Dr. Alessandro Sette has devoted more than 35 years of study towards understanding the immune response, measuring immune activity, and developing disease intervention strategies against cancer, autoimmunity, allergy, and infectious diseases. The laboratory is defining in chemical terms the specific structures (epitopes) that the immune system recognizes, and uses this knowledge to measure and understand immune responses.
The Sette lab’s approach uses epitopes as specific probes to define the immune signatures associated with productive/protective immunity versus deficient immunity/immunopathology. This research will improve understanding of how the body successfully battles infection, and conversely, how pathogens escape the immune system, causing the individual to succumb to disease. Because of the laboratory’s success in its study of immune response, Sette and his team believe their research will lead to development of new therapeutic and prophylactic approaches to fighting infectious diseases. In this area, Dr. Sette’s disease focus has shifted over the years from HIV, HBV and HCV to emerging diseases and diseases of potential biodefense concern to, most recently, diseases and pathogens relevant to worldwide global health, including SARS-CoV-2, Dengue, Zika, Chikungunya, malaria, M. tuberculosis, B. pertussis, and shingles. Furthermore, Dr. Sette’s team has adapted the methods and techniques developed in the context of infectious disease to understand the T cell response to common allergens and to discover a cell component in Parkinson’s Disease.

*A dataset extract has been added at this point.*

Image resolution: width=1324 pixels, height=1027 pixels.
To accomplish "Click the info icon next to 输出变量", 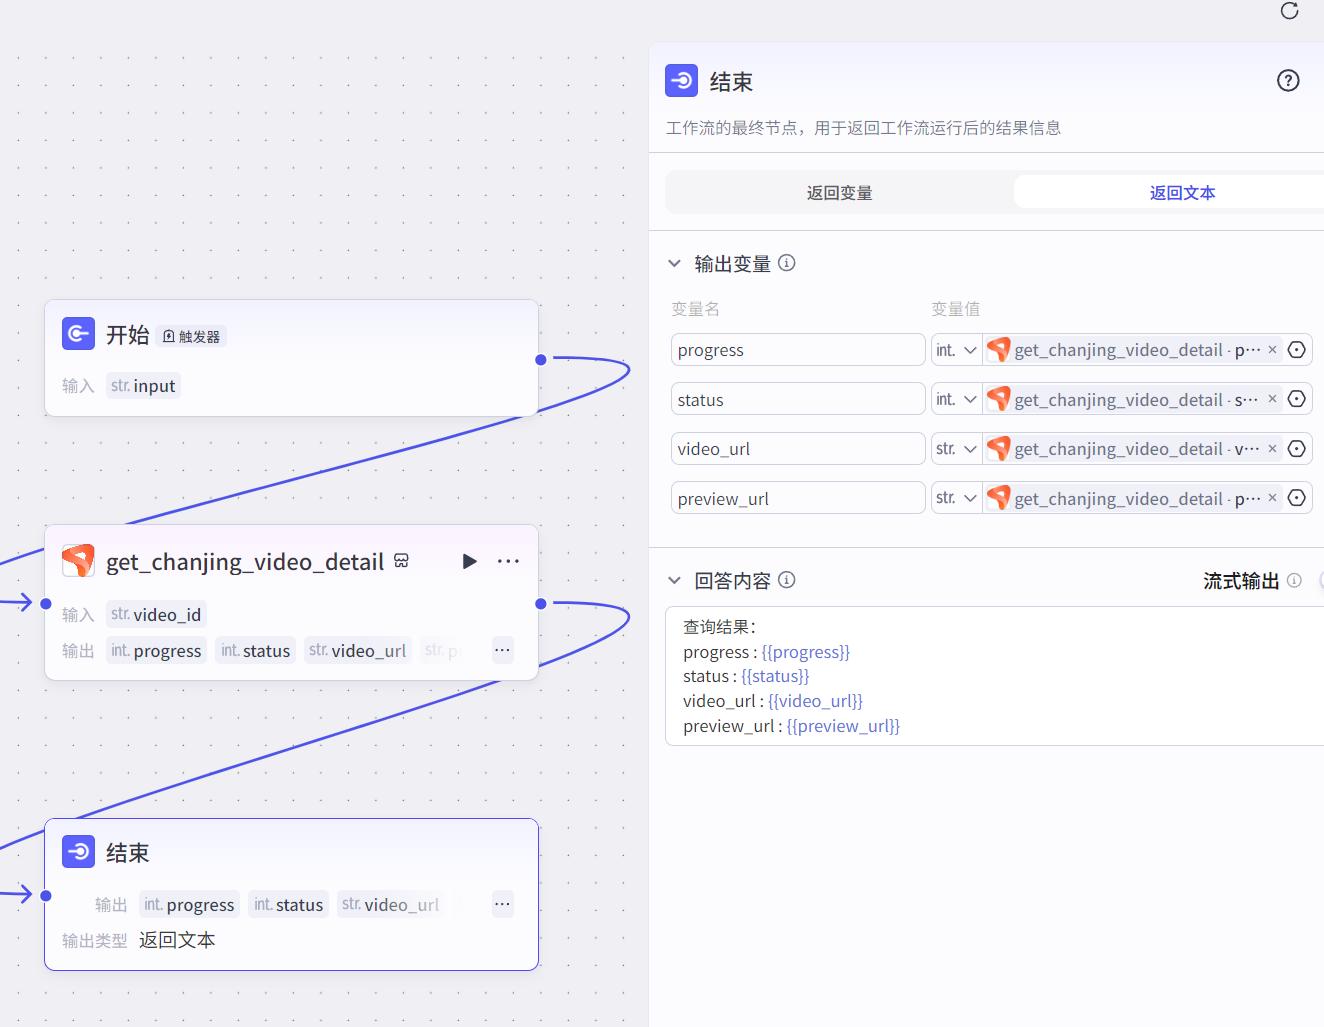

Finally, Dr. Sette has overseen the design and curation efforts of the national Immune Epitope Database (IEDB), a freely available, widely used bioinformatics resource, since its inception in the early 2000s. The IEDB catalogs all epitopes for humans, non-human primates, rodents, and other vertebrates, from allergens, infectious diseases, autoantigens and transplants, and includes epitope prediction tools to accelerate immunology research around the world.